By Lillian Williams
Ask any United Methodist youth what comes to mind when “summer” is mentioned, and a response of “summer camp” is often given.
In South Carolina, there are three United Methodist camps for youth to attend: Asbury Hills, Camp Providence and Sea Islands.
In 2022, $319,000 in South Carolina Conference apportioned funds was designated toward the support of these three camp programs. Some activities that these programs offer are arts and crafts, archery, cycling, swimming, excursions and ziplining.
Camps and Retreat Ministries Director Arthur Spriggs believes camp is important today more than ever.
“Camping is no longer a nicety—it’s a necessity for today’s kids,” Spriggs said. “Learning community is something that has been forgotten, and it is something that has to be relearned in our isolation.”
As he noted, in today’s hyperindulgent society, it is easier for children to remain inside and lose touch with nature. Children who attend these summer retreats return home with a newfound appreciation for their earthly surroundings.
The transformation is incredible to see, he said.
“My favorite part has always been … watching a kid that’s hesitant about getting out of the car and then literally in tears on the last day of camp not wanting to leave,” Spriggs said.
Asbury Hills, Camp Providence and Sea Islands all offer year-round programs for ages 7-17. Asbury Hills is located in Cleveland (near Greenville), Camp Providence is located in Anderson and Sea Islands is located on Johns Island in the Lowcountry. In addition to their year-round programs, these camps offer weeklong experiences, day camps and partial-week camps. For college students interested in summer employment, they also offer opportunities to create bonds with campers as camp counselors.
Occasionally throughout the year, these camps also host events open to the public. For instance, Asbury Hills holds a fall festival where they serve apple cider and other fall treats as an opportunity for fellowship within the community.
Three years ago, these camp traditions were put to a halt because of the COVID-19 pandemic, which was extremely difficult.
“We closed in 2020,” Spriggs said. “Interestingly enough about 17 percent of all camps around the country disappeared, never to be seen again. A lot of organizations—whether it’s scouting, secular and Christian camping altogether—ended up selling their properties just to sustain their organization.”
But this didn’t happen to South Carolina Camps and Retreat Ministries.
“We were very fortunate to have had reserved funds that allowed us to retain our year-round staff,” Spriggs said.
After the pandemic, their numbers were low, and they started slowly.
“We only agreed to take on 50 percent capacity to see if we could handle that and not have any outbreaks,” Spriggs said.
When this was successful, they were able to increase it to 75 percent capacity.
“This year, we go full-speed-ahead with 100 percent capacity,” Spriggs said.

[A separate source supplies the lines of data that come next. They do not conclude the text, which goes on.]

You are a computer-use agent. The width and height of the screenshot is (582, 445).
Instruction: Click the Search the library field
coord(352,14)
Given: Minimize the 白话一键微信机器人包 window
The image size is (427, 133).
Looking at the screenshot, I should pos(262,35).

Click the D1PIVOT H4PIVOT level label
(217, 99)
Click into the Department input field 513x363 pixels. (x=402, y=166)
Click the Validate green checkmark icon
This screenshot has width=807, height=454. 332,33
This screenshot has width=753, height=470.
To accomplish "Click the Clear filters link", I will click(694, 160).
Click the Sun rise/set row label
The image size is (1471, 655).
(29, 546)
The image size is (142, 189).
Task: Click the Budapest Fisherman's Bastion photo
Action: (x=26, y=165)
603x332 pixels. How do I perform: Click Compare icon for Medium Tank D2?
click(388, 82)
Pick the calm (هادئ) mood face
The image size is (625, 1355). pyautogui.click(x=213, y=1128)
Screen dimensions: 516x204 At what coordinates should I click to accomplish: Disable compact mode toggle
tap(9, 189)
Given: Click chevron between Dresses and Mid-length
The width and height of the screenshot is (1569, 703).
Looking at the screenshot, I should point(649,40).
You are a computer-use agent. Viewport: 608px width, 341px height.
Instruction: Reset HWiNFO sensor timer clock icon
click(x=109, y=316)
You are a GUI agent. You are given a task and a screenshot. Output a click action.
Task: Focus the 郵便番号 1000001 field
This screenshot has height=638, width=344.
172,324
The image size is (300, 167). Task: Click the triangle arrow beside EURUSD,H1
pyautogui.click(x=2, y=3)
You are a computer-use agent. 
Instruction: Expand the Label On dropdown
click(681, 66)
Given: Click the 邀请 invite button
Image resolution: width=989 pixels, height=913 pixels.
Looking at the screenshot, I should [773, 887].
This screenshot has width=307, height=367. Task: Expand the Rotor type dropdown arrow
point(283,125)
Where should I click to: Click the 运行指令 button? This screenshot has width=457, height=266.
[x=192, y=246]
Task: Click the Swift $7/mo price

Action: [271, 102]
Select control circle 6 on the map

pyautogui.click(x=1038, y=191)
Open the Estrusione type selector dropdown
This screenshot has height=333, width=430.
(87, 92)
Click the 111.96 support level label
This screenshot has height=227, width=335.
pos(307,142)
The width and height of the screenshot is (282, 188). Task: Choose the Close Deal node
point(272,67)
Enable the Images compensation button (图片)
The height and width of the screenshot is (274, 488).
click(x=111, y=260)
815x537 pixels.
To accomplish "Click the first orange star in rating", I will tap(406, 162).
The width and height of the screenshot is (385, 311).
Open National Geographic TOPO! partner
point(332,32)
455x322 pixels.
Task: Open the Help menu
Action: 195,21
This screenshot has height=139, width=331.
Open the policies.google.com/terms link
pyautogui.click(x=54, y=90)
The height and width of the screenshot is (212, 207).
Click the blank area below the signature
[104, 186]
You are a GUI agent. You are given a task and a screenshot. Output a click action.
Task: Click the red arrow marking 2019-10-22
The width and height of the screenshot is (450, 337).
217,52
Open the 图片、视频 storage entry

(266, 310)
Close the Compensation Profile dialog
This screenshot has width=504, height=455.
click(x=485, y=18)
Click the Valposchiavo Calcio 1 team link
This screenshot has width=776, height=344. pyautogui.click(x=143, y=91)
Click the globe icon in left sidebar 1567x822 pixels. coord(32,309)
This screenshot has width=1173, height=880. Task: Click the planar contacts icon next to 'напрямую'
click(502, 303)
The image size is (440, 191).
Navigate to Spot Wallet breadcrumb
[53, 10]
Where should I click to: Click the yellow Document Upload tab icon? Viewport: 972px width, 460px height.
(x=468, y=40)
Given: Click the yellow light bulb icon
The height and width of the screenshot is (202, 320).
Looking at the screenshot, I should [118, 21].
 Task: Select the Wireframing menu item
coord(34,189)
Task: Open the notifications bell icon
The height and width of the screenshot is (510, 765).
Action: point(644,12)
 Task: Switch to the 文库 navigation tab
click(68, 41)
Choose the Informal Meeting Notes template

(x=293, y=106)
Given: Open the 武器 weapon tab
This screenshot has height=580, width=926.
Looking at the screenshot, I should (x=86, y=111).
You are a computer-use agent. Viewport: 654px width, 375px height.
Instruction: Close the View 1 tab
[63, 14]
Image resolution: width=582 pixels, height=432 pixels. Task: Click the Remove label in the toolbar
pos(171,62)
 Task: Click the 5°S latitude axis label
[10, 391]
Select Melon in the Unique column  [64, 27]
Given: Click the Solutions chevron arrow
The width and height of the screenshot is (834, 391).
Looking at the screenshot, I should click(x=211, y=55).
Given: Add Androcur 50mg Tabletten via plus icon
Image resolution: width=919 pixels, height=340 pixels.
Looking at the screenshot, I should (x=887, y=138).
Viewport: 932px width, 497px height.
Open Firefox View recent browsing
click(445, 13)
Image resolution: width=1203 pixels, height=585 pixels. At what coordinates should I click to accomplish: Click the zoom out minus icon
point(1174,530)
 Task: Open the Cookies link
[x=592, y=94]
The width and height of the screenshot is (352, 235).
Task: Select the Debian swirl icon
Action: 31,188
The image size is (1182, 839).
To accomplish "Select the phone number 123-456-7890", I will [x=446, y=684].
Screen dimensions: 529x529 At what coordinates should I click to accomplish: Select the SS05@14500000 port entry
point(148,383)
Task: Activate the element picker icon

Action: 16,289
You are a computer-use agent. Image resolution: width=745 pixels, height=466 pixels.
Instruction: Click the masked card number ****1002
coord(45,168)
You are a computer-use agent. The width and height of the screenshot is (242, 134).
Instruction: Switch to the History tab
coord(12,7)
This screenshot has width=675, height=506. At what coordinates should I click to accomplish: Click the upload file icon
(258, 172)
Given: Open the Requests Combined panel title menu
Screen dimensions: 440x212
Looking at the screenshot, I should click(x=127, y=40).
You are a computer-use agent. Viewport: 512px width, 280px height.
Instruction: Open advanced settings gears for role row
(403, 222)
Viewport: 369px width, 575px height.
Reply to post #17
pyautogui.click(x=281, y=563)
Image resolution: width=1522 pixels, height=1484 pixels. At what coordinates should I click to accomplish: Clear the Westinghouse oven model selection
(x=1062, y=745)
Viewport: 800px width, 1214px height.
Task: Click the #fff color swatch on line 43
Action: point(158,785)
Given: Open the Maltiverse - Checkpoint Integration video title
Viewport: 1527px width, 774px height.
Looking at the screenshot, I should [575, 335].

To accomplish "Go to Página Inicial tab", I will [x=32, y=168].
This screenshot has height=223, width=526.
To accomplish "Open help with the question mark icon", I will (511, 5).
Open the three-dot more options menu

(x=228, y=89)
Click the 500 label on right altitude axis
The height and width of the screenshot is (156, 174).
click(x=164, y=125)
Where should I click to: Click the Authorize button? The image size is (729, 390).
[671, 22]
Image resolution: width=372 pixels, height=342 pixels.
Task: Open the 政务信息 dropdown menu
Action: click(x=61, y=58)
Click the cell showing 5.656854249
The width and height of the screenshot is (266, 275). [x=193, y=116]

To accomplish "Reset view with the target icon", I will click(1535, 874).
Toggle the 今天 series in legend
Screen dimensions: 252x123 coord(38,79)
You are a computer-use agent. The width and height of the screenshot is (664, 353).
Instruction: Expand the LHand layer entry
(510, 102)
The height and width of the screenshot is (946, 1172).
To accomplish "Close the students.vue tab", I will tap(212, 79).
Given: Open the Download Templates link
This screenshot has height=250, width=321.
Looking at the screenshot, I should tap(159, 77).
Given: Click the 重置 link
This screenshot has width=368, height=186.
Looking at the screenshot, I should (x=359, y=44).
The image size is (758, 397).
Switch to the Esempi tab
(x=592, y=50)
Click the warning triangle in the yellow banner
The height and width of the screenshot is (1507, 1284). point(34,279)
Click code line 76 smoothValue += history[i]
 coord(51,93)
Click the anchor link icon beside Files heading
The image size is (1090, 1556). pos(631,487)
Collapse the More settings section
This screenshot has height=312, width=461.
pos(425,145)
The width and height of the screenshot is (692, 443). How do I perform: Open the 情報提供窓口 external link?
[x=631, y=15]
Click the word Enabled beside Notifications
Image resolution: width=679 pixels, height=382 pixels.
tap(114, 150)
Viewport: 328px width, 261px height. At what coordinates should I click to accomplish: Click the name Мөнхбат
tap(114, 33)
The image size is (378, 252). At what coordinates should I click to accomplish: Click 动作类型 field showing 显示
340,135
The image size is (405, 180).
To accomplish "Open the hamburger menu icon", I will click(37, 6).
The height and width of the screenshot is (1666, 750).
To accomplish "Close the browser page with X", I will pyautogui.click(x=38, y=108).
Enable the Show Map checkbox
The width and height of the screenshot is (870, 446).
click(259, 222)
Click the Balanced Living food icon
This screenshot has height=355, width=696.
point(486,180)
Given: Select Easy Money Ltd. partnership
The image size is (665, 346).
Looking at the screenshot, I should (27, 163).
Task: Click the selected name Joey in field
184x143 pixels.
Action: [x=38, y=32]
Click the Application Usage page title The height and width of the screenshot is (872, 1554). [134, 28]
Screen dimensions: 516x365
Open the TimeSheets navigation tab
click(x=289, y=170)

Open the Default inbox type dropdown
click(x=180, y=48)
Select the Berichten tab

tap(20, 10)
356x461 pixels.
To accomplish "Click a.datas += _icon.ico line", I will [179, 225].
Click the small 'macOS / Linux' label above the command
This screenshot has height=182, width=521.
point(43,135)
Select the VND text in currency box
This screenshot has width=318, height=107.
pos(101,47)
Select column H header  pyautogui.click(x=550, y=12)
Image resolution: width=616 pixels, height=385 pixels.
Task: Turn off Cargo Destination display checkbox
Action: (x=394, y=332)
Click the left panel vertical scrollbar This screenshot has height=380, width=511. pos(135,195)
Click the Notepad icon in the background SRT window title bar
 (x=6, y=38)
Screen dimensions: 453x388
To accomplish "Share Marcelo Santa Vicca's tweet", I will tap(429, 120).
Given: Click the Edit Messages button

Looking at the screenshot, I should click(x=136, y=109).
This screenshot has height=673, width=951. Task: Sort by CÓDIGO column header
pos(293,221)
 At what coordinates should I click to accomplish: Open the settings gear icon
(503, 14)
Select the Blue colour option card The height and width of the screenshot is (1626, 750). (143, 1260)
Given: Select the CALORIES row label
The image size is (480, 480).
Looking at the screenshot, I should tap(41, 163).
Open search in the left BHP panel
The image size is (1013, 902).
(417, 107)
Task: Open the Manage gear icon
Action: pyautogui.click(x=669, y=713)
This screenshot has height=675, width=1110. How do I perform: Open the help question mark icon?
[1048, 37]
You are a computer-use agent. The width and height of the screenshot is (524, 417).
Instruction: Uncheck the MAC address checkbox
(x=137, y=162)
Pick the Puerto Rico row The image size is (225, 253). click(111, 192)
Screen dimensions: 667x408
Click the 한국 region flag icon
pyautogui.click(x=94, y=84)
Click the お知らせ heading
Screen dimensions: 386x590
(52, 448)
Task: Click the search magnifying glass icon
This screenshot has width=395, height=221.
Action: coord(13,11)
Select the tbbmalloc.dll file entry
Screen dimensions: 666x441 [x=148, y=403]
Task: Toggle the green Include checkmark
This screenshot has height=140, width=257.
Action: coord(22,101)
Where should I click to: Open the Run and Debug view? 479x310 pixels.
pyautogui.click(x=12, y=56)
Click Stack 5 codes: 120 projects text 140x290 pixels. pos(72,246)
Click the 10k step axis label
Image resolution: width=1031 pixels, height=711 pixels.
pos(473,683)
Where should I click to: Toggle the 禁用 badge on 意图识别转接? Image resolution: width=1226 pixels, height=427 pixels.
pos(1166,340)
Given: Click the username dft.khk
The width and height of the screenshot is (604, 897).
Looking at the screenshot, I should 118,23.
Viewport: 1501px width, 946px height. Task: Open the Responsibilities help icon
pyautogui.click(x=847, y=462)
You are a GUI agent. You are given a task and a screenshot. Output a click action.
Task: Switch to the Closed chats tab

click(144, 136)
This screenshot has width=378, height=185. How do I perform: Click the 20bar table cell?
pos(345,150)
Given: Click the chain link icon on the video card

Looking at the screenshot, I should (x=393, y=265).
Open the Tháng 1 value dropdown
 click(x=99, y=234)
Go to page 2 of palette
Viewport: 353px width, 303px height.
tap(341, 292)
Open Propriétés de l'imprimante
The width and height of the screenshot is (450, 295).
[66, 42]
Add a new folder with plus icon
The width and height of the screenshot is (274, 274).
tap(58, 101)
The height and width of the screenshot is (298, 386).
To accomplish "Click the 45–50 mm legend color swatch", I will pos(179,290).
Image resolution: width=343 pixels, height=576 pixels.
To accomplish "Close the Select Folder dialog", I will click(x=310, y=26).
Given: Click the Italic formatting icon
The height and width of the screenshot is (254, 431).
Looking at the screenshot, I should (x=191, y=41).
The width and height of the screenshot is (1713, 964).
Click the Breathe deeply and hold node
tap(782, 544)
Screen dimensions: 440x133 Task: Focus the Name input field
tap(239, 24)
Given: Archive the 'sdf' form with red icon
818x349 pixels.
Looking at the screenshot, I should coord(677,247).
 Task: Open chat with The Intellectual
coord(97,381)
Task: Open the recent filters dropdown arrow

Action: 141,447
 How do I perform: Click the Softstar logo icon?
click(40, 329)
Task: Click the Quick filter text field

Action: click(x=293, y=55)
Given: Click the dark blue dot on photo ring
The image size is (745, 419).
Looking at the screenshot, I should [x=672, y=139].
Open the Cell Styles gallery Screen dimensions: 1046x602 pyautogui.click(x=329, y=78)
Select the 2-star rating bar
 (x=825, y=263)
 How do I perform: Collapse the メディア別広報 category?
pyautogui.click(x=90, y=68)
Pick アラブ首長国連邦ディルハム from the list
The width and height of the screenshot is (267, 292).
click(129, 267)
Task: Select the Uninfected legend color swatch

Spriggs said if a child is given the opportunity to go to a summer camp, they should seize the chance. Lasting impacts, friendships, cognitive skills and relationships with God are developed or strengthened by attending a retreat. The lifelong impact it can have on a child is remarkable.
Spriggs said he doesn’t think he was called to camp and retreat ministry but rather born into it.
“I wanted to go to camp as a kid, [but] I was a welfare kid, so I couldn’t afford to go,” he said.
But at age 8, he got a scholarship to go to camp.
“I’ve been camping ever since,” Spriggs said.
South Carolina Camps and Retreat Ministries board said the importance of paying apportionments, which help these programs, can give a child a gift they will be able to cherish forever.